**WORK TO BE COMPLETED:** From the first line down to the line containing "Screen dimensions: 676x616", print the records below exactly, leaving every picture out.

** Opening RECORDS FOR THIS TASK block **

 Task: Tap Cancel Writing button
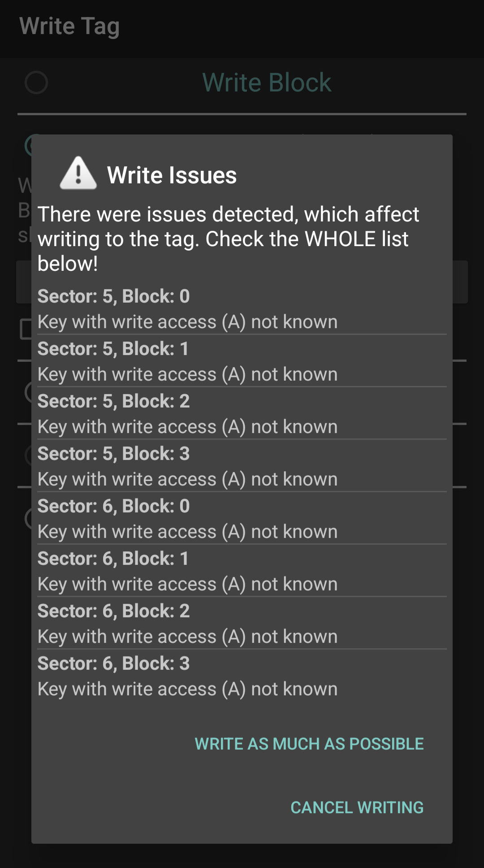(357, 807)
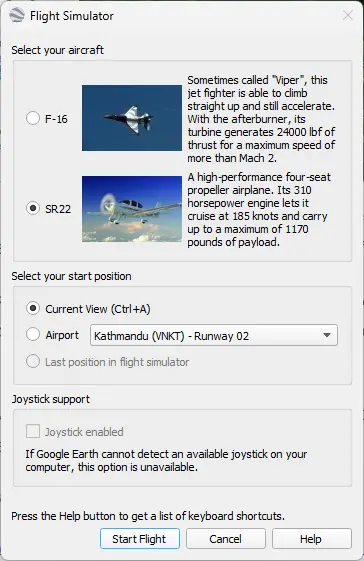Expand the airport list using the dropdown arrow
The width and height of the screenshot is (364, 561).
pyautogui.click(x=326, y=335)
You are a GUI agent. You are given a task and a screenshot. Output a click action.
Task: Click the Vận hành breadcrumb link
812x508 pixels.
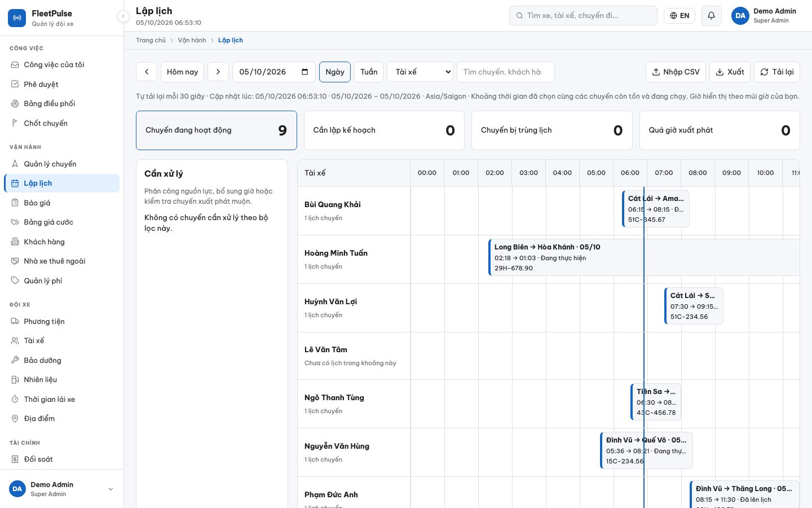192,40
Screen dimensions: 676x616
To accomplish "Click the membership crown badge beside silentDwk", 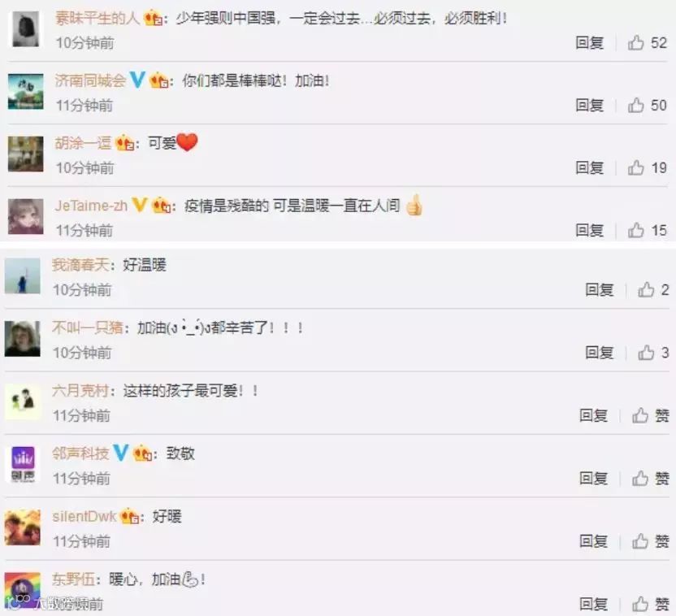I will [129, 516].
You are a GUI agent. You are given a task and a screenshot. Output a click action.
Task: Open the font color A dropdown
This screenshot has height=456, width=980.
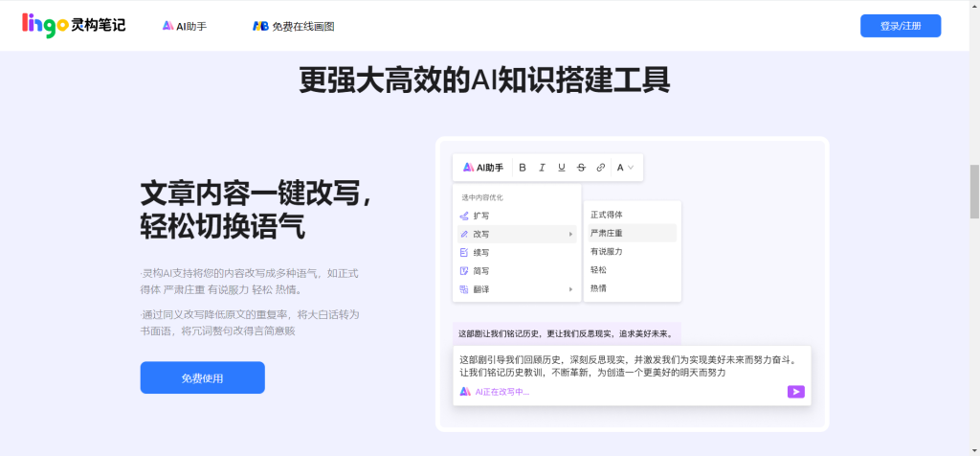click(x=624, y=168)
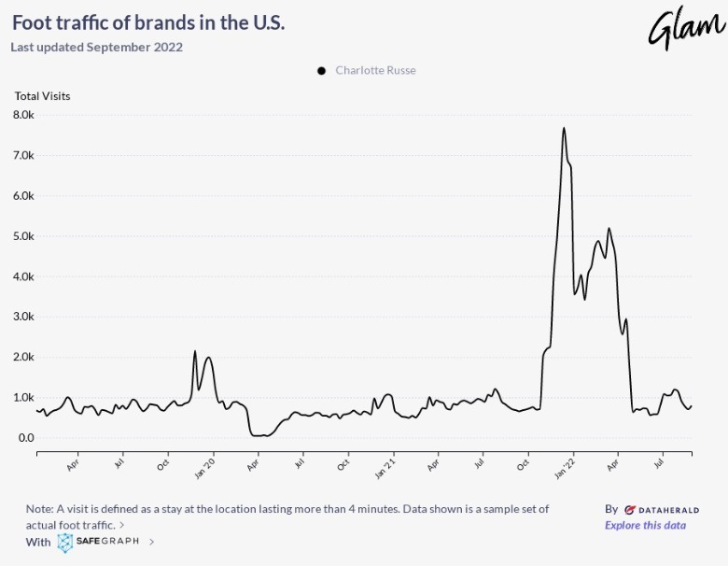728x566 pixels.
Task: Click the chart title text
Action: tap(148, 22)
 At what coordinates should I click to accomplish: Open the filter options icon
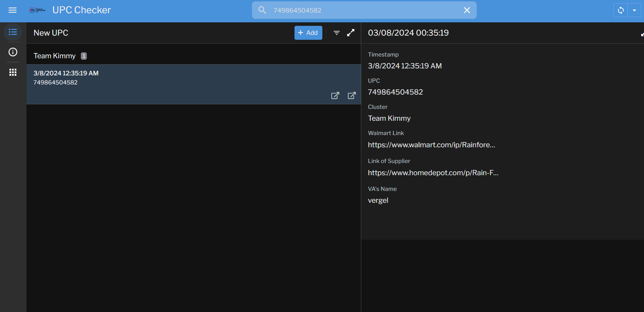337,33
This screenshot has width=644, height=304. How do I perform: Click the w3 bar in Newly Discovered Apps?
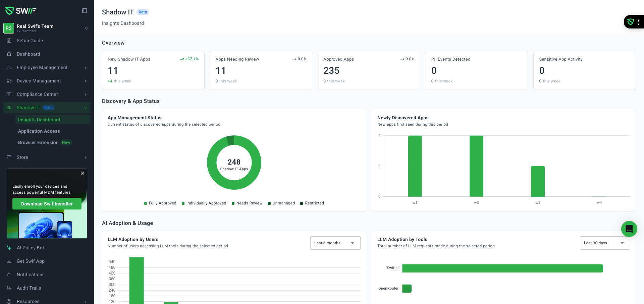point(538,181)
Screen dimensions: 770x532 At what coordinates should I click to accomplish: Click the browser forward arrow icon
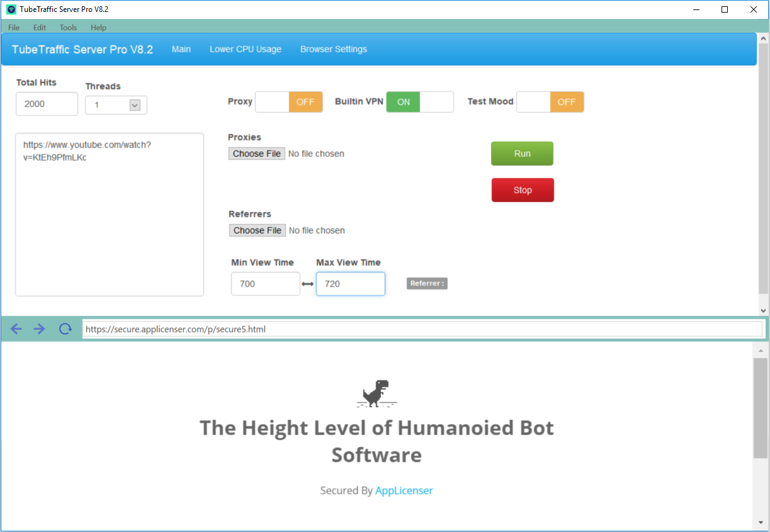coord(39,329)
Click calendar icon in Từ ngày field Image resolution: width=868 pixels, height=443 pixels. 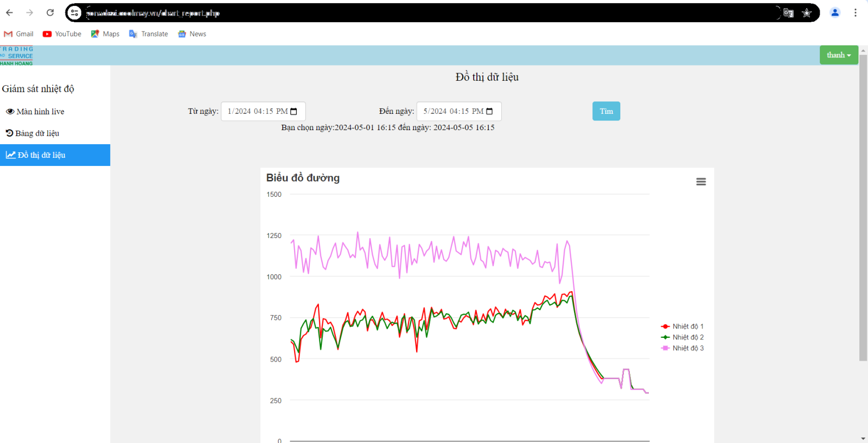(294, 112)
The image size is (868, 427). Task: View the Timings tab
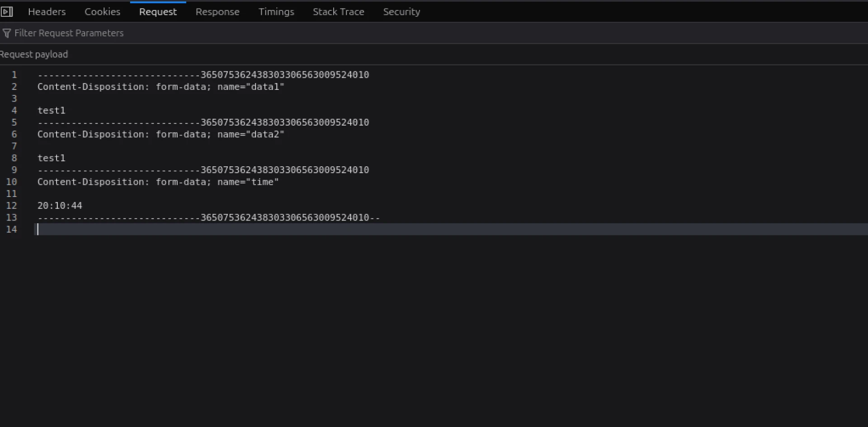(x=276, y=12)
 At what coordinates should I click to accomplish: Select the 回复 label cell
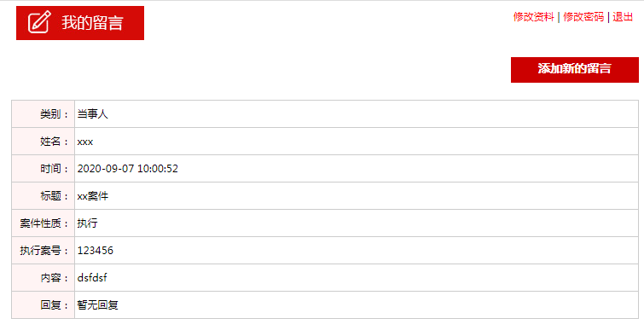(x=44, y=304)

** Closing RECORDS FOR THIS TASK block **

**FINAL ANSWER:**
 Task: Tap Cancel Writing button
(357, 807)
Expand the airport list using the dropdown arrow
The width and height of the screenshot is (364, 561).
pyautogui.click(x=326, y=335)
You are a GUI agent. You are given a task and a screenshot. Output a click action.
Task: Click the Vận hành breadcrumb link
812x508 pixels.
192,40
Screen dimensions: 676x616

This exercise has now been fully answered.